### EXCERPTED DATA

※ ※ ※

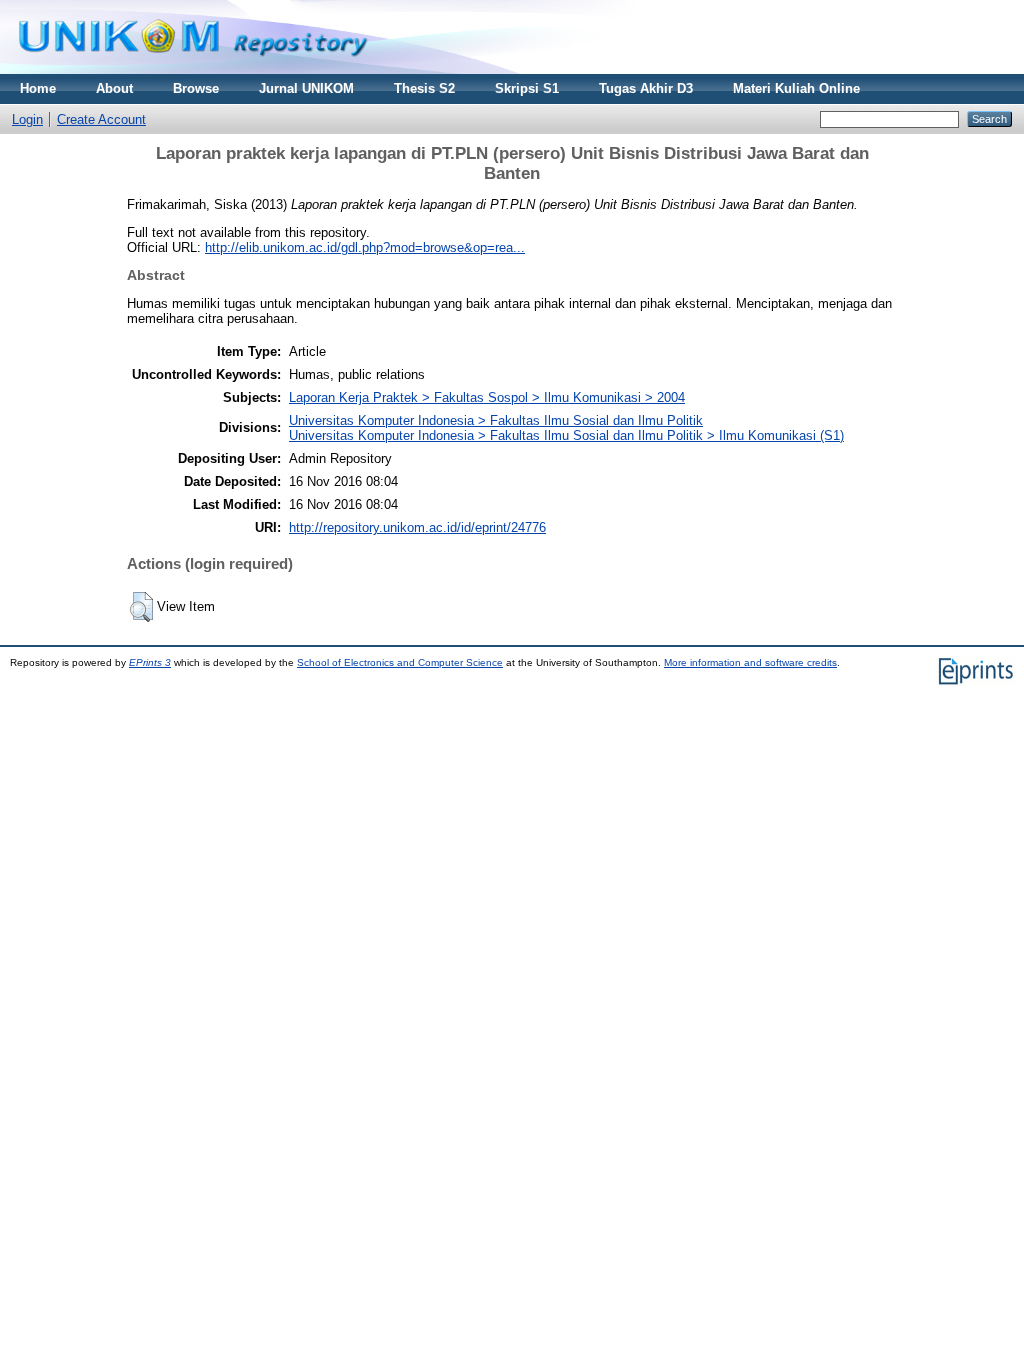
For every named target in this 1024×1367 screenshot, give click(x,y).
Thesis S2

※ ※ ※

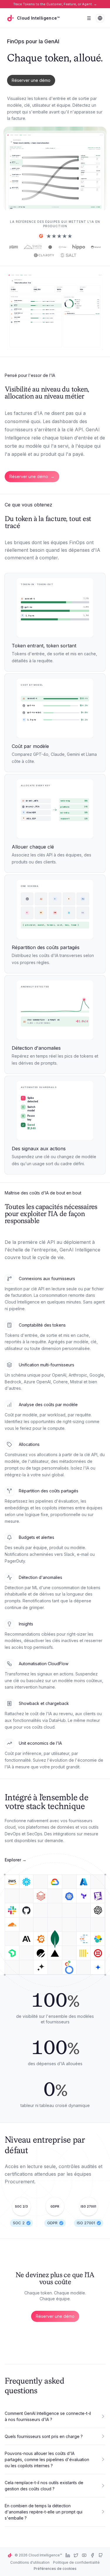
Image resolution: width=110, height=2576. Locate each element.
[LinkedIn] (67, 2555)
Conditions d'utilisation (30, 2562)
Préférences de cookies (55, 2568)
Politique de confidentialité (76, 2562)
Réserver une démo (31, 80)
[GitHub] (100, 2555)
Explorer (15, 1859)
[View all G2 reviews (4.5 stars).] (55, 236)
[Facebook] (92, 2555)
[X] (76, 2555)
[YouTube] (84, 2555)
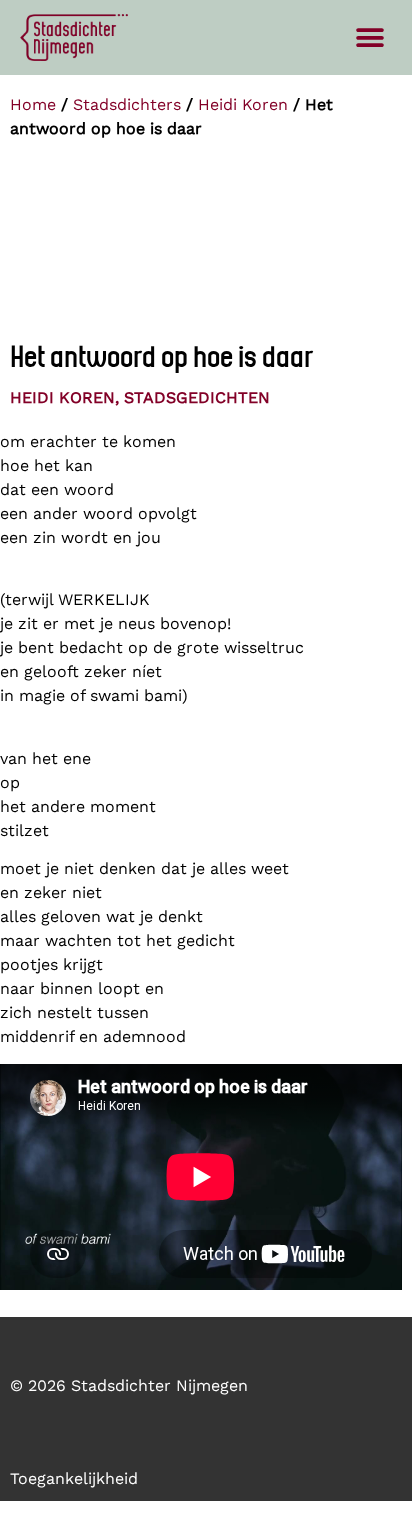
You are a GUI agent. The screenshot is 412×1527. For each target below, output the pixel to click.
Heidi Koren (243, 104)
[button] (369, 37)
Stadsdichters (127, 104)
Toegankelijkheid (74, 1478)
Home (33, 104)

※ ※ ※

Scan the data above, find each line with "target", and copy it.

For every named target in this 1024×1367 screenshot, give click(x,y).
You are a GUI agent. The screenshot is 412×1527. For each target below, output the pixel to click.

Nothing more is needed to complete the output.